• [What you should do] Please lay out every line of the rows below as a Markdown table with the columns "No." and "Line", numbering the lines in order and skipping blank ones.

• [Material for this task]
━━━━

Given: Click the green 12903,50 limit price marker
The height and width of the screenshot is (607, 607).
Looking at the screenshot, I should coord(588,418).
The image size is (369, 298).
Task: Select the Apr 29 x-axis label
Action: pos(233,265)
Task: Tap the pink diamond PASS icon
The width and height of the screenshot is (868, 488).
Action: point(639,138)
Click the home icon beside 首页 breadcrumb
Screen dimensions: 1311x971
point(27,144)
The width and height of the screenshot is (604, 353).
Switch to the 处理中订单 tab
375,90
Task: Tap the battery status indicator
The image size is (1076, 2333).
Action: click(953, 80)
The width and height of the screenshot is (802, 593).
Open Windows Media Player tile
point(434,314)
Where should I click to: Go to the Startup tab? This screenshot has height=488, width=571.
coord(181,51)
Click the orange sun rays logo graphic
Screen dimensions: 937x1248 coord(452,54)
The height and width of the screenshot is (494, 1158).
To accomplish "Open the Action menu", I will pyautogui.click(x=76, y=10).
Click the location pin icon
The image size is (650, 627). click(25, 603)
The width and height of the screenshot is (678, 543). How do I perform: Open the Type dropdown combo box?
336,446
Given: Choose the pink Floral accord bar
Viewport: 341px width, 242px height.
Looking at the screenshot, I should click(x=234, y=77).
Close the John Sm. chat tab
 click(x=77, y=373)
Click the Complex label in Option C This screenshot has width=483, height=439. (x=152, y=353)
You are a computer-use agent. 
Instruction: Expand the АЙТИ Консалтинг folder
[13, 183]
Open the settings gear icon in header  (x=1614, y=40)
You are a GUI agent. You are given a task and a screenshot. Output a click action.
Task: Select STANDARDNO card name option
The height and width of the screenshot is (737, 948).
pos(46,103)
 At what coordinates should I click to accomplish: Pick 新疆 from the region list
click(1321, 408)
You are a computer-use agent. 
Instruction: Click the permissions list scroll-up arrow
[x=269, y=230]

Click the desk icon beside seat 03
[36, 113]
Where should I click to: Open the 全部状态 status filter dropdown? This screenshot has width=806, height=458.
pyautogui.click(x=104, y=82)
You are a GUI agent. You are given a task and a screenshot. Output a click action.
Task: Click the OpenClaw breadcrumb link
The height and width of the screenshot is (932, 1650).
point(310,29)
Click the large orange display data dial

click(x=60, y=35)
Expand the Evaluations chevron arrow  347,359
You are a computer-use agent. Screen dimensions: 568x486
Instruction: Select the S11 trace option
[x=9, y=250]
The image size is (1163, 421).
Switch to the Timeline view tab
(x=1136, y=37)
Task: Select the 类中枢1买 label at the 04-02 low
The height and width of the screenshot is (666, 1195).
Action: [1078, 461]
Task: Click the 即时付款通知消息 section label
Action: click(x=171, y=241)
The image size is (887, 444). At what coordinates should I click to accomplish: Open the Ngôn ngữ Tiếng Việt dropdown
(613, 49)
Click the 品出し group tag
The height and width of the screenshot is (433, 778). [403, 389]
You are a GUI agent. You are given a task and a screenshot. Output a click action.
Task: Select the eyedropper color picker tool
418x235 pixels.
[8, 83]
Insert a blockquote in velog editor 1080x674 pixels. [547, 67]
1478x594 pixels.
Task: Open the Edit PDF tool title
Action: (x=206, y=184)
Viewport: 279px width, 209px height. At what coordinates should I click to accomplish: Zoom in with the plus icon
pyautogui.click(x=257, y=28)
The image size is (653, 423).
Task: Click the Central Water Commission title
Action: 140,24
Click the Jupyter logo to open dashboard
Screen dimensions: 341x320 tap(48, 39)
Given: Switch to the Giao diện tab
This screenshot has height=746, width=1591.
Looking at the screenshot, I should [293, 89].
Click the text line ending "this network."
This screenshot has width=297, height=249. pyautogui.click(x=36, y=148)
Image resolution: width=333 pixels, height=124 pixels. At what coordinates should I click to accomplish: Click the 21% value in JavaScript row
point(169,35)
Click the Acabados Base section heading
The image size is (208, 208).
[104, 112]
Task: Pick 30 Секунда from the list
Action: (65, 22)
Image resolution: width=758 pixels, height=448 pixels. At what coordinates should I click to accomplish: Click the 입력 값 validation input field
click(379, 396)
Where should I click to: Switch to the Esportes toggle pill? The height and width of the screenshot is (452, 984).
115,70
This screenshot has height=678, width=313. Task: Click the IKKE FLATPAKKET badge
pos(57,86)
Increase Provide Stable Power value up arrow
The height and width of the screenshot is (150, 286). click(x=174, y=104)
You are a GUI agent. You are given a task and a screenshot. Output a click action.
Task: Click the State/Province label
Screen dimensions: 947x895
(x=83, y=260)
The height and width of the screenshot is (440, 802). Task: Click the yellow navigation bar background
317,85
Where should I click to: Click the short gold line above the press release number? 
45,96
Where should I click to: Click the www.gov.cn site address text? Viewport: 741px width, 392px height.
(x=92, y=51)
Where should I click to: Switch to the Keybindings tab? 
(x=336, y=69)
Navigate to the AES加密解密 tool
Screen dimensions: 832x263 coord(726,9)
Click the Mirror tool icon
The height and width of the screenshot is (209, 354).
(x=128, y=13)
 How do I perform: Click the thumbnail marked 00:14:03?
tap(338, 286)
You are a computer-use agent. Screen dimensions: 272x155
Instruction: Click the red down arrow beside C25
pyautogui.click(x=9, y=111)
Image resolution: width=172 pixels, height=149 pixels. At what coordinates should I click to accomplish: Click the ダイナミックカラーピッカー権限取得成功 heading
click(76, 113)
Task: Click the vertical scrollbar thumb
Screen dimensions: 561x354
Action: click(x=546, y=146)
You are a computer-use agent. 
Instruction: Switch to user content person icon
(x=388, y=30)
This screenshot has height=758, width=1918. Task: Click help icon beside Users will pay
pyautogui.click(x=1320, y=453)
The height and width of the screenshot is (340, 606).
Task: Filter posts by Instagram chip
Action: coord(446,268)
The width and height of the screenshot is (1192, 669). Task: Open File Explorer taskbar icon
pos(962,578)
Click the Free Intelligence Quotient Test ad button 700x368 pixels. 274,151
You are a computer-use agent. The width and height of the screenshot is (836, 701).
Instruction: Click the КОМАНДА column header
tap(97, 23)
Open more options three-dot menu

━━━━

• [Result for this task]
| No. | Line |
|---|---|
| 1 | Given: Click the green 12903,50 limit price marker |
| 2 | The height and width of the screenshot is (607, 607). |
| 3 | Looking at the screenshot, I should coord(588,418). |
| 4 | The image size is (369, 298). |
| 5 | Task: Select the Apr 29 x-axis label |
| 6 | Action: pos(233,265) |
| 7 | Task: Tap the pink diamond PASS icon |
| 8 | The width and height of the screenshot is (868, 488). |
| 9 | Action: point(639,138) |
| 10 | Click the home icon beside 首页 breadcrumb |
| 11 | Screen dimensions: 1311x971 |
| 12 | point(27,144) |
| 13 | The width and height of the screenshot is (604, 353). |
| 14 | Switch to the 处理中订单 tab |
| 15 | 375,90 |
| 16 | Task: Tap the battery status indicator |
| 17 | The image size is (1076, 2333). |
| 18 | Action: click(953, 80) |
| 19 | The width and height of the screenshot is (802, 593). |
| 20 | Open Windows Media Player tile |
| 21 | point(434,314) |
| 22 | Where should I click to: Go to the Startup tab? This screenshot has height=488, width=571. |
| 23 | coord(181,51) |
| 24 | Click the orange sun rays logo graphic |
| 25 | Screen dimensions: 937x1248 coord(452,54) |
| 26 | The height and width of the screenshot is (494, 1158). |
| 27 | To accomplish "Open the Action menu", I will pyautogui.click(x=76, y=10). |
| 28 | Click the location pin icon |
| 29 | The image size is (650, 627). click(25, 603) |
| 30 | The width and height of the screenshot is (678, 543). How do I perform: Open the Type dropdown combo box? |
| 31 | 336,446 |
| 32 | Given: Choose the pink Floral accord bar |
| 33 | Viewport: 341px width, 242px height. |
| 34 | Looking at the screenshot, I should click(x=234, y=77). |
| 35 | Close the John Sm. chat tab |
| 36 |  click(x=77, y=373) |
| 37 | Click the Complex label in Option C This screenshot has width=483, height=439. (x=152, y=353) |
| 38 | You are a computer-use agent.  |
| 39 | Instruction: Expand the АЙТИ Консалтинг folder |
| 40 | [13, 183] |
| 41 | Open the settings gear icon in header  (x=1614, y=40) |
| 42 | You are a GUI agent. You are given a task and a screenshot. Output a click action. |
| 43 | Task: Select STANDARDNO card name option |
| 44 | The height and width of the screenshot is (737, 948). |
| 45 | pos(46,103) |
| 46 |  At what coordinates should I click to accomplish: Pick 新疆 from the region list |
| 47 | click(1321, 408) |
| 48 | You are a computer-use agent.  |
| 49 | Instruction: Click the permissions list scroll-up arrow |
| 50 | [x=269, y=230] |
| 51 | Click the desk icon beside seat 03 |
| 52 | [36, 113] |
| 53 | Where should I click to: Open the 全部状态 status filter dropdown? This screenshot has width=806, height=458. |
| 54 | pyautogui.click(x=104, y=82) |
| 55 | You are a GUI agent. You are given a task and a screenshot. Output a click action. |
| 56 | Task: Click the OpenClaw breadcrumb link |
| 57 | The height and width of the screenshot is (932, 1650). |
| 58 | point(310,29) |
| 59 | Click the large orange display data dial |
| 60 | click(x=60, y=35) |
| 61 | Expand the Evaluations chevron arrow  347,359 |
| 62 | You are a computer-use agent. Screen dimensions: 568x486 |
| 63 | Instruction: Select the S11 trace option |
| 64 | [x=9, y=250] |
| 65 | The image size is (1163, 421). |
| 66 | Switch to the Timeline view tab |
| 67 | (x=1136, y=37) |
| 68 | Task: Select the 类中枢1买 label at the 04-02 low |
| 69 | The height and width of the screenshot is (666, 1195). |
| 70 | Action: [1078, 461] |
| 71 | Task: Click the 即时付款通知消息 section label |
| 72 | Action: click(x=171, y=241) |
| 73 | The image size is (887, 444). At what coordinates should I click to accomplish: Open the Ngôn ngữ Tiếng Việt dropdown |
| 74 | (613, 49) |
| 75 | Click the 品出し group tag |
| 76 | The height and width of the screenshot is (433, 778). [403, 389] |
| 77 | You are a GUI agent. You are given a task and a screenshot. Output a click action. |
| 78 | Task: Select the eyedropper color picker tool |
| 79 | 418x235 pixels. |
| 80 | [8, 83] |
| 81 | Insert a blockquote in velog editor 1080x674 pixels. [547, 67] |
| 82 | 1478x594 pixels. |
| 83 | Task: Open the Edit PDF tool title |
| 84 | Action: (x=206, y=184) |
| 85 | Viewport: 279px width, 209px height. At what coordinates should I click to accomplish: Zoom in with the plus icon |
| 86 | pyautogui.click(x=257, y=28) |
| 87 | The image size is (653, 423). |
| 88 | Task: Click the Central Water Commission title |
| 89 | Action: 140,24 |
| 90 | Click the Jupyter logo to open dashboard |
| 91 | Screen dimensions: 341x320 tap(48, 39) |
| 92 | Given: Switch to the Giao diện tab |
| 93 | This screenshot has height=746, width=1591. |
| 94 | Looking at the screenshot, I should [293, 89]. |
| 95 | Click the text line ending "this network." |
| 96 | This screenshot has width=297, height=249. pyautogui.click(x=36, y=148) |
| 97 | Image resolution: width=333 pixels, height=124 pixels. At what coordinates should I click to accomplish: Click the 21% value in JavaScript row |
| 98 | point(169,35) |
| 99 | Click the Acabados Base section heading |
| 100 | The image size is (208, 208). |
| 101 | [104, 112] |
| 102 | Task: Pick 30 Секунда from the list |
| 103 | Action: (65, 22) |
| 104 | Image resolution: width=758 pixels, height=448 pixels. At what coordinates should I click to accomplish: Click the 입력 값 validation input field |
| 105 | click(379, 396) |
| 106 | Where should I click to: Switch to the Esportes toggle pill? The height and width of the screenshot is (452, 984). |
| 107 | 115,70 |
| 108 | This screenshot has height=678, width=313. Task: Click the IKKE FLATPAKKET badge |
| 109 | pos(57,86) |
| 110 | Increase Provide Stable Power value up arrow |
| 111 | The height and width of the screenshot is (150, 286). click(x=174, y=104) |
| 112 | You are a GUI agent. You are given a task and a screenshot. Output a click action. |
| 113 | Task: Click the State/Province label |
| 114 | Screen dimensions: 947x895 |
| 115 | (x=83, y=260) |
| 116 | The height and width of the screenshot is (440, 802). Task: Click the yellow navigation bar background |
| 117 | 317,85 |
| 118 | Where should I click to: Click the short gold line above the press release number?  |
| 119 | 45,96 |
| 120 | Where should I click to: Click the www.gov.cn site address text? Viewport: 741px width, 392px height. |
| 121 | (x=92, y=51) |
| 122 | Where should I click to: Switch to the Keybindings tab?  |
| 123 | (x=336, y=69) |
| 124 | Navigate to the AES加密解密 tool |
| 125 | Screen dimensions: 832x263 coord(726,9) |
| 126 | Click the Mirror tool icon |
| 127 | The height and width of the screenshot is (209, 354). |
| 128 | (x=128, y=13) |
| 129 |  How do I perform: Click the thumbnail marked 00:14:03? |
| 130 | tap(338, 286) |
| 131 | You are a computer-use agent. Screen dimensions: 272x155 |
| 132 | Instruction: Click the red down arrow beside C25 |
| 133 | pyautogui.click(x=9, y=111) |
| 134 | Image resolution: width=172 pixels, height=149 pixels. At what coordinates should I click to accomplish: Click the ダイナミックカラーピッカー権限取得成功 heading |
| 135 | click(76, 113) |
| 136 | Task: Click the vertical scrollbar thumb |
| 137 | Screen dimensions: 561x354 |
| 138 | Action: click(x=546, y=146) |
| 139 | You are a computer-use agent.  |
| 140 | Instruction: Switch to user content person icon |
| 141 | (x=388, y=30) |
| 142 | This screenshot has height=758, width=1918. Task: Click help icon beside Users will pay |
| 143 | pyautogui.click(x=1320, y=453) |
| 144 | The height and width of the screenshot is (340, 606). |
| 145 | Task: Filter posts by Instagram chip |
| 146 | Action: coord(446,268) |
| 147 | The width and height of the screenshot is (1192, 669). Task: Open File Explorer taskbar icon |
| 148 | pos(962,578) |
| 149 | Click the Free Intelligence Quotient Test ad button 700x368 pixels. 274,151 |
| 150 | You are a computer-use agent. The width and height of the screenshot is (836, 701). |
| 151 | Instruction: Click the КОМАНДА column header |
| 152 | tap(97, 23) |
| 153 | Open more options three-dot menu |